My tests are turning negative now. After consistently getting darker for 3 days. It’s okay though. I knew (in the back of my mind) that would happen, but I always try to stay positive and optimistic. The only way I can keep trying is to keep HOPING.
There was a big debate/drama situation about me on twoweekwait.com yesterday, when I wasn’t even online to respond! I found out about it later in the evening. The thread was locked, so I couldn’t say anything. It’s best to let those things go anyway. I’m tired of explaining myself to people.
It was just one person again, saying some insensitive things. I don’t think she necessarily meant to be mean, but it hurt my feelings. She said I said I’ve been pregnant every cycle for like 6 months. That is a lie. I hope to be pregnant….sometimes I think I might be…but I never said for sure that I was every time. A lot of women on TWW or elsewhere think they might be pregnant….and if you got lines on tests, you’d think you were, too. No one is bothering the other ladies about it.
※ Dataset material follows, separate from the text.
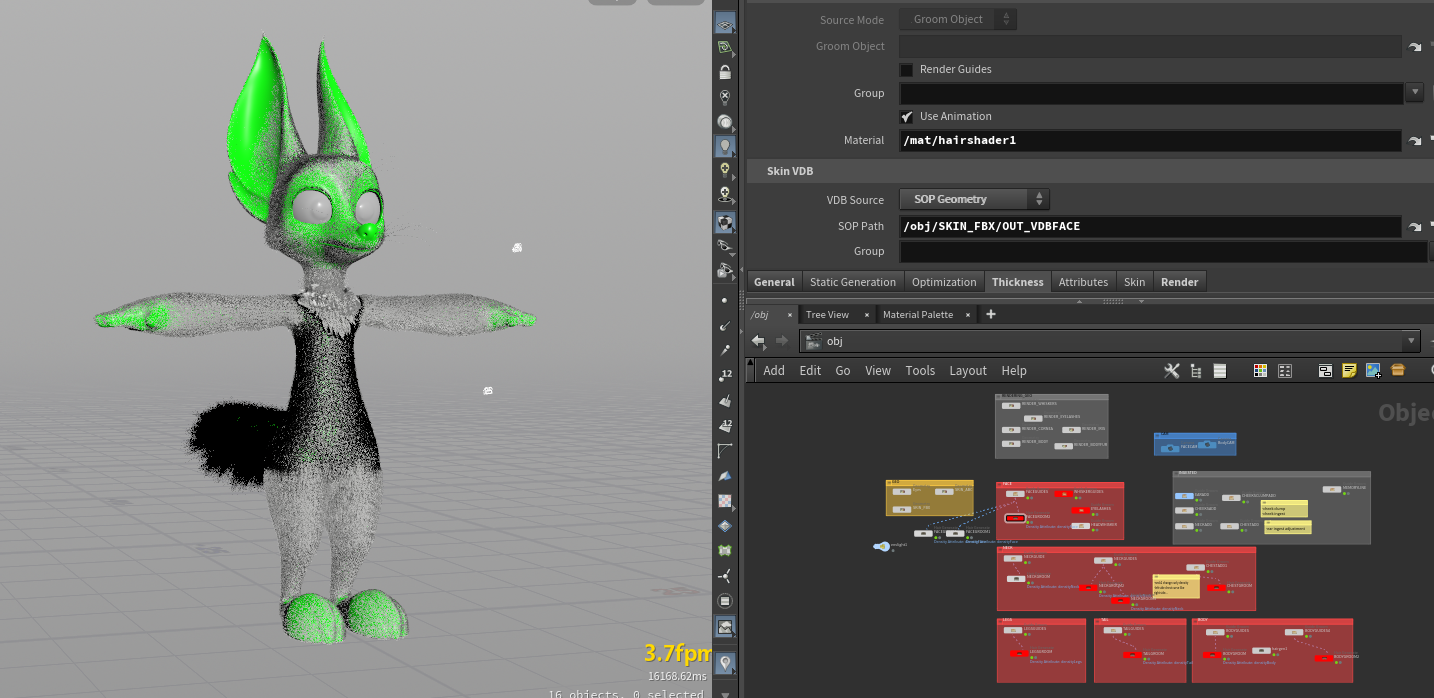Click the wrench and screwdriver tools icon

coord(1172,371)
I don’t think I will post there anymore. I try to be supportive and uplifting. There’s always something to be said about me when I’m public. That’s why I’m private now. People won’t leave me alone. I have enough stress. I just want to be around positive, supportive people. You can still be my friend if you don’t see my lines – that doesn’t bother me. What bothers me is people who think they know everything about me, but they don’t.